13.3.17

O DESASTRE DO PIB NO SEGUNDO ANO DA DEPRESSÃO BRASILEIRA

JOSÉ CARLOS DE ASSIS -


Circula na internet o boato de que o IBGE alterou para 3,6% a contração do PIB no ano passado a fim de parecer menor que os 3,8% de contração em 2015. Isso é pura má fé misturada com elevado grau de estupidez. Só quem não conhece a estrutura do IBGE e de seu corpo funcional pode dar crédito ao que seria uma complexa operação que resultaria numa fraude de pequeno significado quantitativo, mas que seria rapidamente descoberta pelos próprios funcionários da instituição. Eles não teriam grande dificuldade em descobrir o lance.

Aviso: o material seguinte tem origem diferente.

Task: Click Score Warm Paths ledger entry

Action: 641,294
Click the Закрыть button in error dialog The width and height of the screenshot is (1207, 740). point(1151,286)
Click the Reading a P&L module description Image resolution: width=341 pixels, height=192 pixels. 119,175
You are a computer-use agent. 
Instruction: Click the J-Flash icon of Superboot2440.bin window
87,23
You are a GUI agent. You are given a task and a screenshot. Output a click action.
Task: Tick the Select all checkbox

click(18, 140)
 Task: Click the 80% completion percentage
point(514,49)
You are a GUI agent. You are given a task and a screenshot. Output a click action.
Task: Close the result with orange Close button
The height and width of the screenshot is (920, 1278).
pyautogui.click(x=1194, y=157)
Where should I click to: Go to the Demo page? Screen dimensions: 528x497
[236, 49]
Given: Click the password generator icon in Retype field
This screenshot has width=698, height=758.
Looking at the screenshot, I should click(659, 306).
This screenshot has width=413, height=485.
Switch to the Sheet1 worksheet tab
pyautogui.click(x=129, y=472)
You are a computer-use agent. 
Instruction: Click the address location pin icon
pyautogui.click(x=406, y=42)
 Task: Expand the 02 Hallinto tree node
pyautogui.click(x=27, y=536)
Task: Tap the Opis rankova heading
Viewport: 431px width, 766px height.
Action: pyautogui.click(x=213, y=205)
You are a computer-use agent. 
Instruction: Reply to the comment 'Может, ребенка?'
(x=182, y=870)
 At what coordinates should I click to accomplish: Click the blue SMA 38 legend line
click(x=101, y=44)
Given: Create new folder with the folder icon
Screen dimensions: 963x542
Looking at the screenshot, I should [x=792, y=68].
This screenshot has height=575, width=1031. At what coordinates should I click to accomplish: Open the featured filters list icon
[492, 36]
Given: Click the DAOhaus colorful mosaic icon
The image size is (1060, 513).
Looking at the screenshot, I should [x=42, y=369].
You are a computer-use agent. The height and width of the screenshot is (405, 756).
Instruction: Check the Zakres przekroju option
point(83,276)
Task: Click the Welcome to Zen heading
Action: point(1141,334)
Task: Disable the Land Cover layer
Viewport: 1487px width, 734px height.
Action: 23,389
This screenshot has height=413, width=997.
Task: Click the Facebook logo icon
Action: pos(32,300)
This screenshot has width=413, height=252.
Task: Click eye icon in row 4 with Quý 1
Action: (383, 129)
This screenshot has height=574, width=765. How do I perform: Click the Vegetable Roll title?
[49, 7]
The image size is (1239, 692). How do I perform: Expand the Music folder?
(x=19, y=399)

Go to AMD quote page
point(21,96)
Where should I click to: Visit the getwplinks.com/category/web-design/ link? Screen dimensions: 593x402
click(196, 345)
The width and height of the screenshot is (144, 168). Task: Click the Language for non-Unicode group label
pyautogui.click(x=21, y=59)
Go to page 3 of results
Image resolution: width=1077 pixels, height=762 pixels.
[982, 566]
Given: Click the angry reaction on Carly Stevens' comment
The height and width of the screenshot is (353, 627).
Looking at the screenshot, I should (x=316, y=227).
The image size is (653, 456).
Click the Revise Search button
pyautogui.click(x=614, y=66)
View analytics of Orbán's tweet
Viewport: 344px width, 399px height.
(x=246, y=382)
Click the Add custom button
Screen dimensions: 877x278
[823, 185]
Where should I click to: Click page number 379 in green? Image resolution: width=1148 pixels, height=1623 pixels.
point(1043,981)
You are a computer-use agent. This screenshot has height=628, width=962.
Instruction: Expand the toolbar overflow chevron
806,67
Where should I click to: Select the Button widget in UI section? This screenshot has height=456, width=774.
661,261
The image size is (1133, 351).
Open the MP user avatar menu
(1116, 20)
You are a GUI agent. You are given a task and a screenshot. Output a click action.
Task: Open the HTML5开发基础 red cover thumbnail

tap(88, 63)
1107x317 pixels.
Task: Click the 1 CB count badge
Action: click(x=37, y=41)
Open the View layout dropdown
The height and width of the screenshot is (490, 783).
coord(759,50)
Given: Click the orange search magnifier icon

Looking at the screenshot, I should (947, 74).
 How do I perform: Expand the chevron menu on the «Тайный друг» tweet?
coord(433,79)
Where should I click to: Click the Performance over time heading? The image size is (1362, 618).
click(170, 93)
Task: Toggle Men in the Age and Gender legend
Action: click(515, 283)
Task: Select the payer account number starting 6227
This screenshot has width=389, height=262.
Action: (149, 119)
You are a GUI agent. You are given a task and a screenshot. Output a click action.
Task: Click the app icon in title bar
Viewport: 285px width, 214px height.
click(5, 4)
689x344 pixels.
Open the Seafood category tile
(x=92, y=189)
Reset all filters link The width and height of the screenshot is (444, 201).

Entretanto, a verdadeira estupidez se manifesta da parte de quem criou o boato. A contração de 3,6% do PIB, depois de uma queda de 3,8%, é um mergulho gigantesco da economia. Estamos falando em 7,4% de contração acumulada, que rapidamente caminha para os 10% ou mais até o fim desse ano. A economia brasileira encontra-se num estado de falência, e o atual Governo nada faz para reverter essa situação. Não temos investimento público por ideologia, e nem investimento privado por precaução.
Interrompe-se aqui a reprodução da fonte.